A wildlife photographer has spent six years chronicling the annual escapades of a lone wolf in Alaska.
Each winter Romeo the black wolf descends from the hills of Alaska's Tongass National Forest to play with domesticated dogs on their winter walks.
For the past six years, wildlife photographer John Hyde has been following the friendly animal.
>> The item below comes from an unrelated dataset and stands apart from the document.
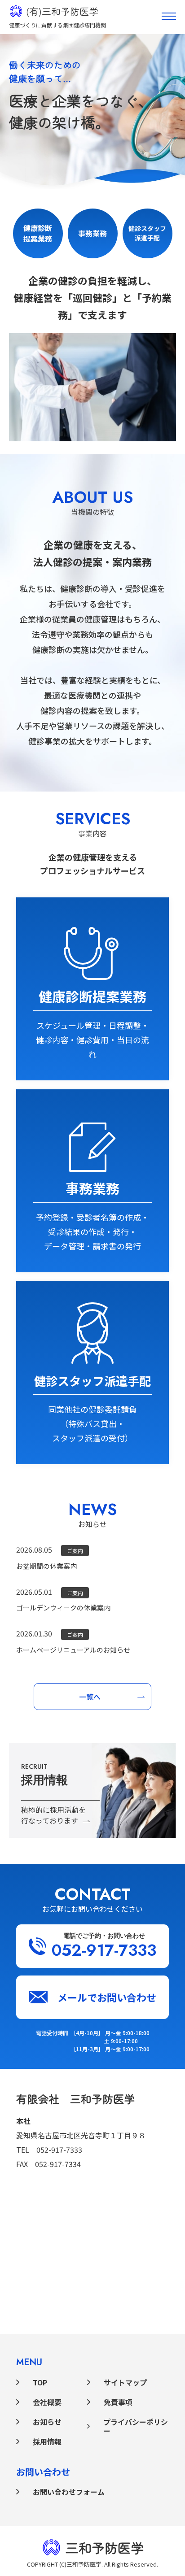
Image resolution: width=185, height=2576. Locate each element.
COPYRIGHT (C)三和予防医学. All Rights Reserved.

And gaining the huge wolf's trust has allowed him to take these intimate photos.
"I have been following Romeo ever since I heard there was a lone wolf patrolling the surrounding area," revealed the 56-year-old from Juneau, Alaska. "Stories of his arrival in the area began in 2003 when a pregnant female wolf was found dead about one-quarter mile from a nearby glacier visitor's centre.
"Six months later, Romeo's first howl could be heard, and then first regular sightings of Romeo occurred."
Determined to find the lone wanderer, John set about studying his movements in 2004 in a bid to photograph the animal.
"Wolves are common throughout Alaska, but the opportunity to develop the trust of one and to spend extended time with the same animal is something that doesn't happen often," he said. "In fact I have never heard of anything like it before.
"Wolves are seen rarely because they avoid humans. "Initially I came across its track, after which I spent many hours exploring the area and learning as much as I could about him.
"After a while I could find him often enough to make decent photos."
The Tongass National Forest is the largest unit in the national forest system, almost 17 million acres and is home to brown bears, bald eagles, Sitka black-tail deer, porcupines and wolves.